BioMuta pipeline

Overview

The BioMuta pipeline gathers mutation data from various sources and combines them into a single dataset under common field structure.

The sources included in the current version of BioMuta are:

cBioPortal

BioMuta gathers mutation data for the following cancers:

DOID:4045 / muscle cancer
DOID:10283 / prostate cancer
DOID:3565 / meningioma
DOID:3277 / thymus cancer
DOID:5041 / esophageal cancer
DOID:263 / kidney cancer
DOID:2394 / ovarian cancer
DOID:175 / vascular cancer
DOID:9256 / colorectal cancer
DOID:4606 / bile duct cancer
DOID:11934 / head and neck cancer
DOID:2531 / hematologic cancer
DOID:1319 / brain cancer
DOID:1785 / pituitary cancer
DOID:9253 / gastrointestinal stromal tumor
DOID:5158 / pleural cancer
DOID:184 / bone cancer
DOID:1612 / breast cancer
DOID:11239 / appendix cancer
DOID:1781 / thyroid cancer
DOID:2174 / ocular cancer
DOID:0060073 / lymphatic system cancer
DOID:10534 / stomach cancer
DOID:8618 / oral cavity cancer
DOID:3953 / adrenal gland cancer
DOID:1793 / pancreatic cancer
DOID:1192 / peripheral nervous system neoplasm
DOID:2998 / testicular cancer
DOID:1324 / lung cancer
DOID:3121 / gallbladder cancer
DOID:4159 / skin cancer
DOID:3571 / liver cancer
DOID:363 / uterine cancer
DOID:3070 / malignant glioma
DOID:4362 / cervical cancer
DOID:11054 / urinary bladder cancer

Features

BioMuta pipeline comprises two steps:

Download

Downloads mutation lists from each source. TBA: cBioPortal fields, cBioPortal studies

Convert

Formats all resources to the BioMuta standard for both data and field structure.

Installation

Clone the Repository:

git clone https://github.com/GW-HIVE/biomuta-old.git

Set Up a Virtual Environment (Optional):

While in the root directory, run source env/bin/activate.

Install Dependencies: (to be implemented)

pip3 install -r requirements.txt

Configuration

Before running the scripts, please modify the paths in the config.json file to match your local machine setup. The file contains important directory paths used by the scripts, including paths for downloading data, storing results, and other resources.
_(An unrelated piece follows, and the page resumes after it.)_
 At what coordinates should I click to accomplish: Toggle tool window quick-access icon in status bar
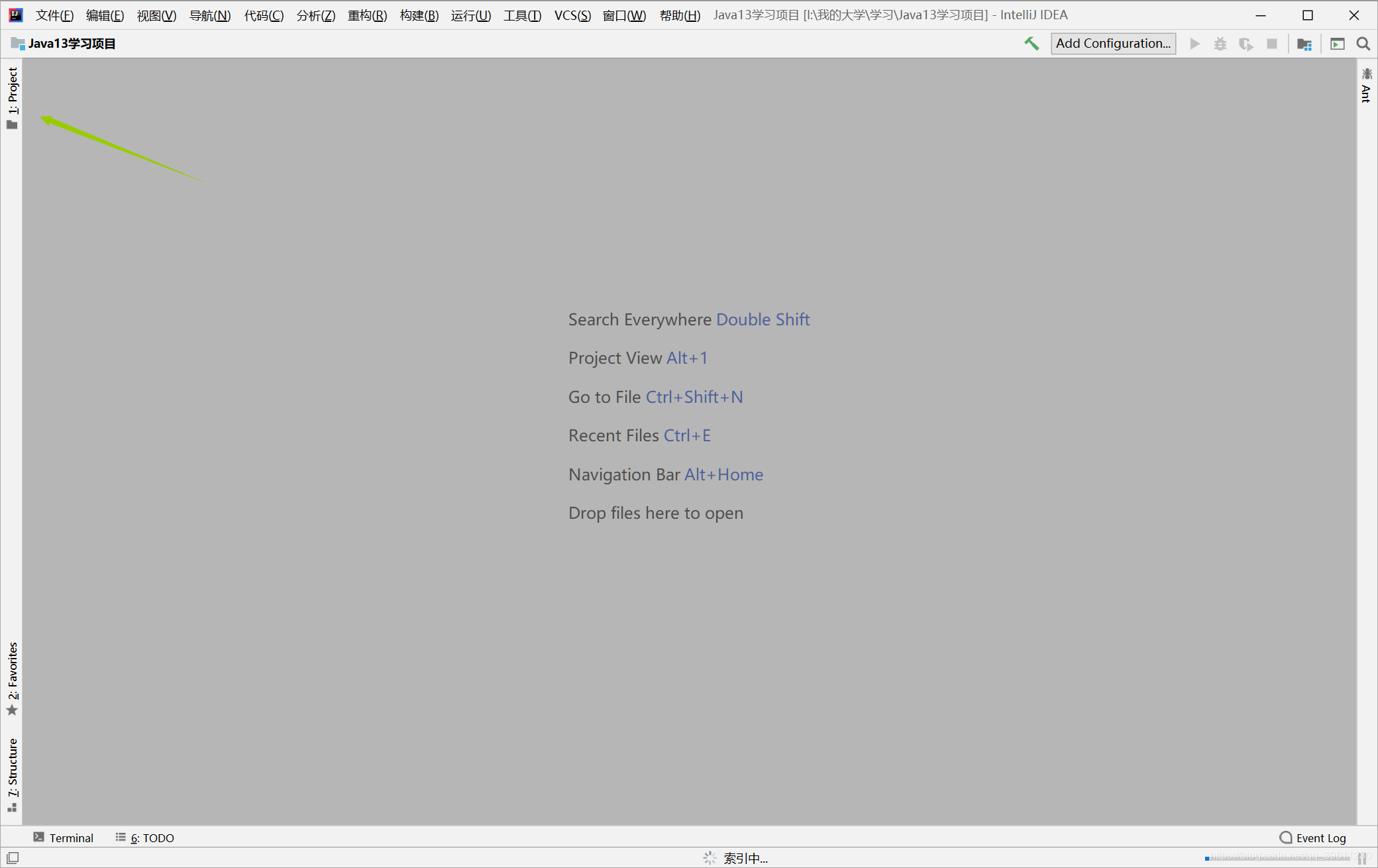(13, 857)
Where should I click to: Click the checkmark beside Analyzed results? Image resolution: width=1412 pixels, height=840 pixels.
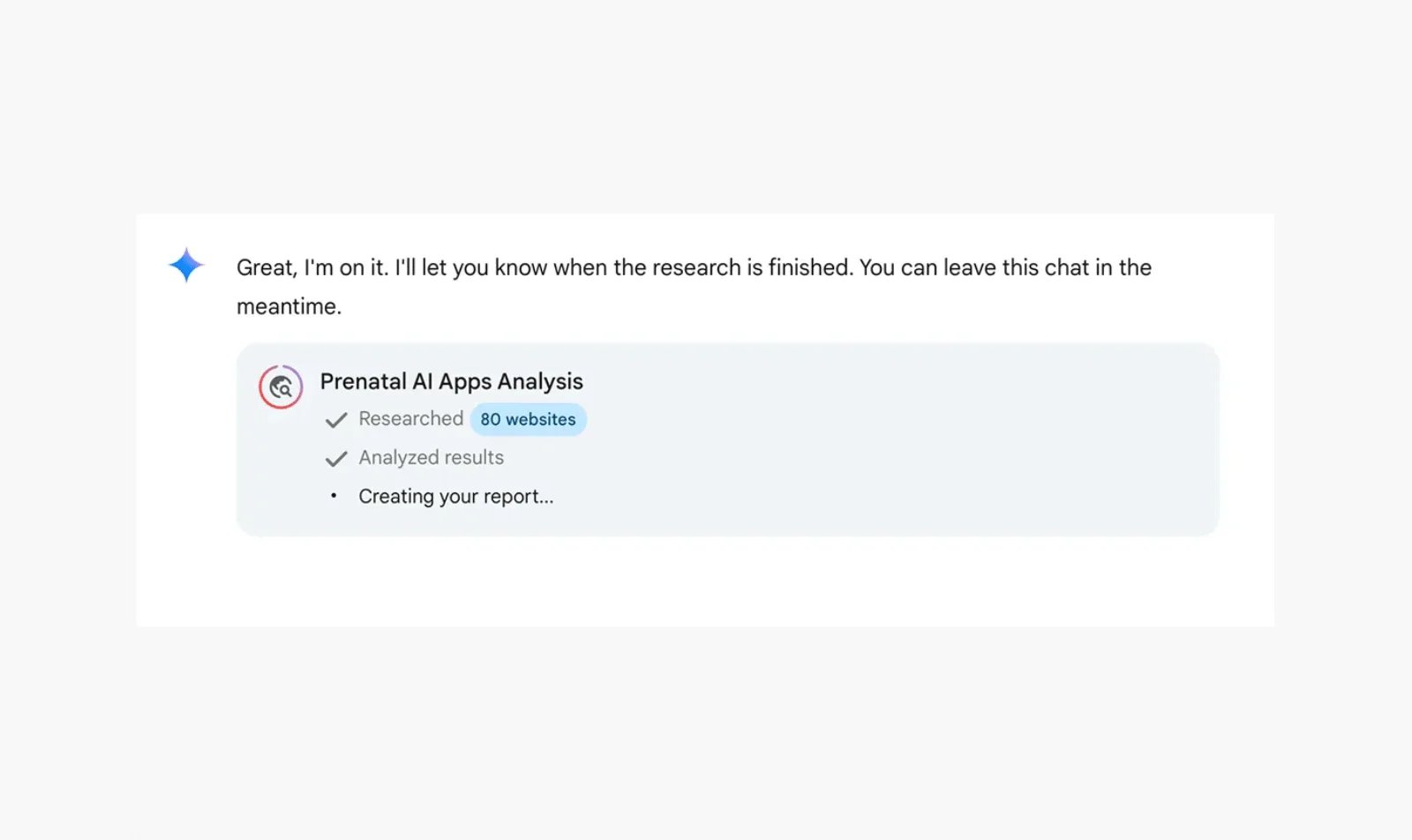click(x=336, y=459)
Open the config.json file located in the root of the repository.
Modify the following fields to point to the correct directories on your machine:
- "downloads": Path to the directory where raw data will be saved.
- "generated_datasets": Path to the directory where processed datasets will be stored.
- "mapping": Path to the directory containing mapping files. You will only need to modify the path to the root directory since mapping files are already included in the repository.

Example config.json:

{
  "downloads": "/path/to/downloads",
  "generated_datasets": "/path/to/generated_datasets",
  "mapping": "/root/pipeline/convert_step2/mapping"
}

Usage

Step 1: Download

Go to pipeline/download_step1/cbioportal

Script execution order (some scripts will be moved into appropriate directories later) 1 - fetch_mutations.sh 2 - cancer_types.py | integrate_cancer_types.sh

UniProt Accession Numbers

Extract GRCh37 chromosomic positions and write out in BED format.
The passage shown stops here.